• [RECORD EXTRACTS]
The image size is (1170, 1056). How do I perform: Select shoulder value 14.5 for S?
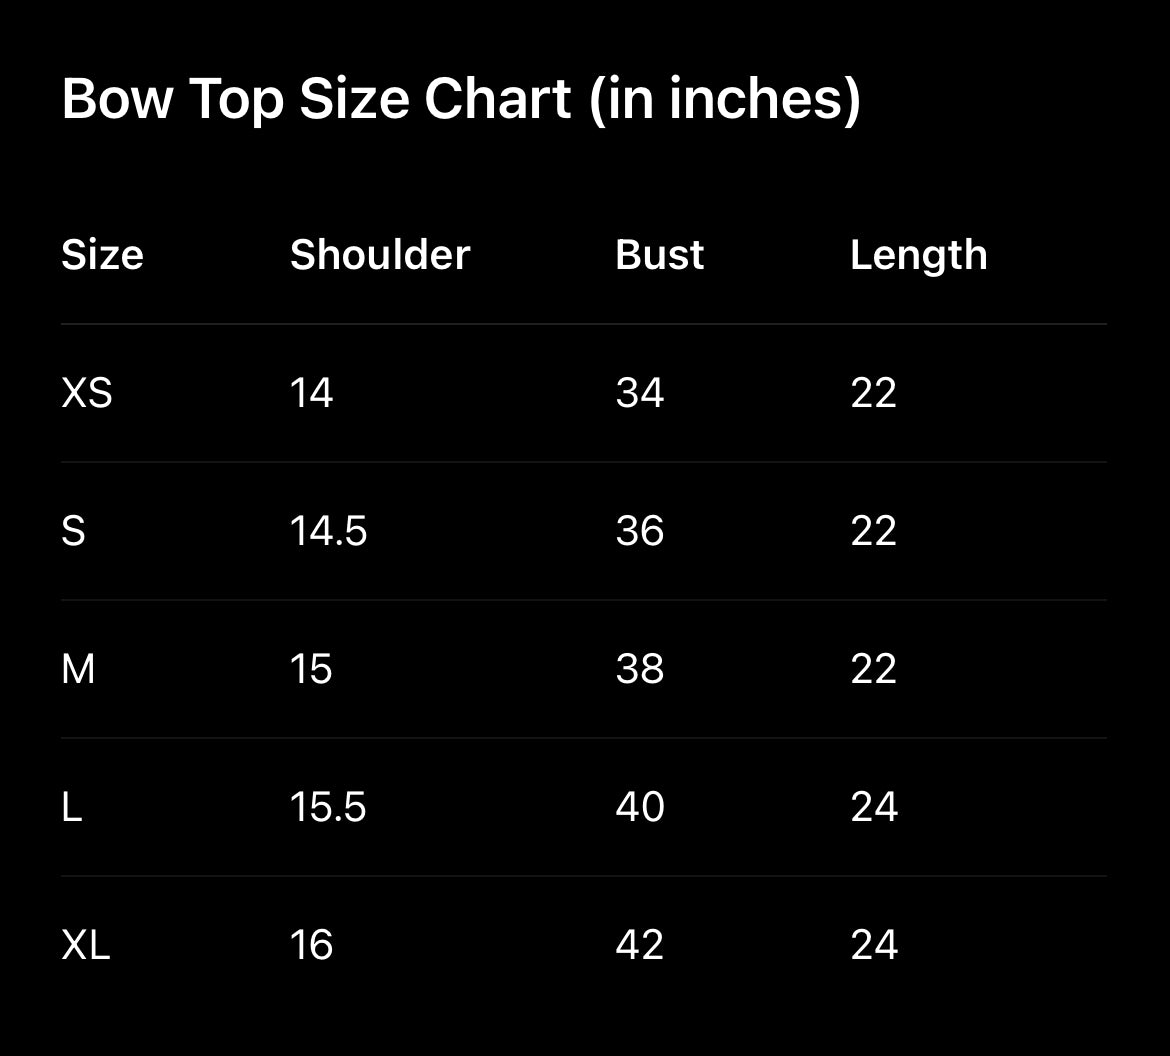coord(328,531)
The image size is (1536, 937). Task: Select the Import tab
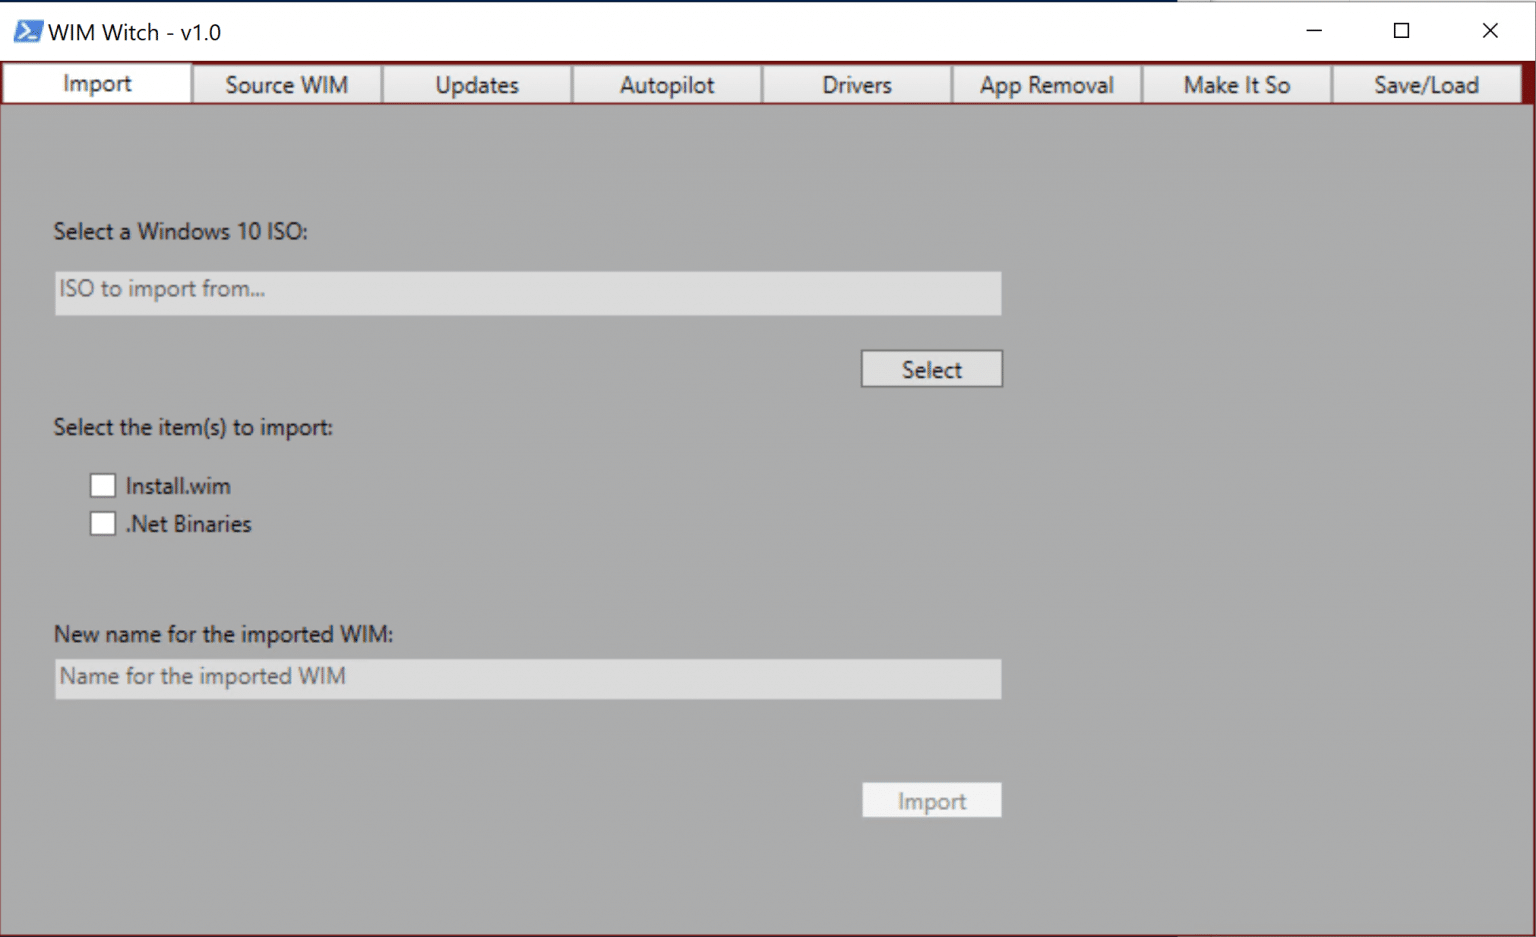(96, 84)
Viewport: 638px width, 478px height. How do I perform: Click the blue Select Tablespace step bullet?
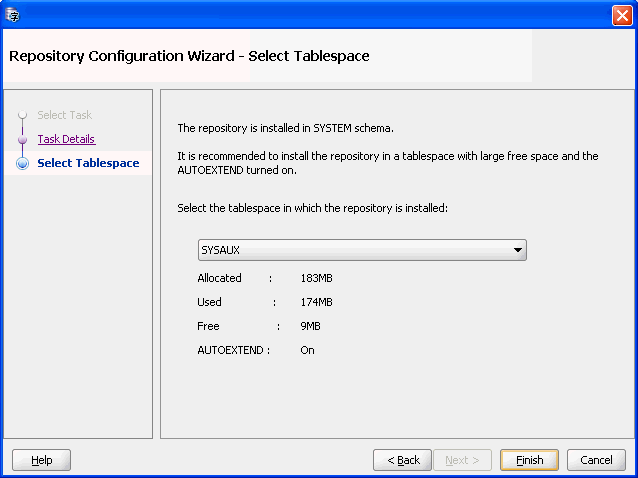(22, 163)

• [INSTRUCTIONS FOR THE TASK] All of the entries must be reproduced exactly, apart from the pictures, which are to be dropped.

• [TASK OUTPUT]
The image size is (1170, 1056). How do I perform: Select shoulder value 14.5 for S?
coord(328,531)
The image size is (1536, 937). Task: Select the Import tab
(96, 84)
Viewport: 638px width, 478px height. How do I perform: Click the blue Select Tablespace step bullet?
(22, 163)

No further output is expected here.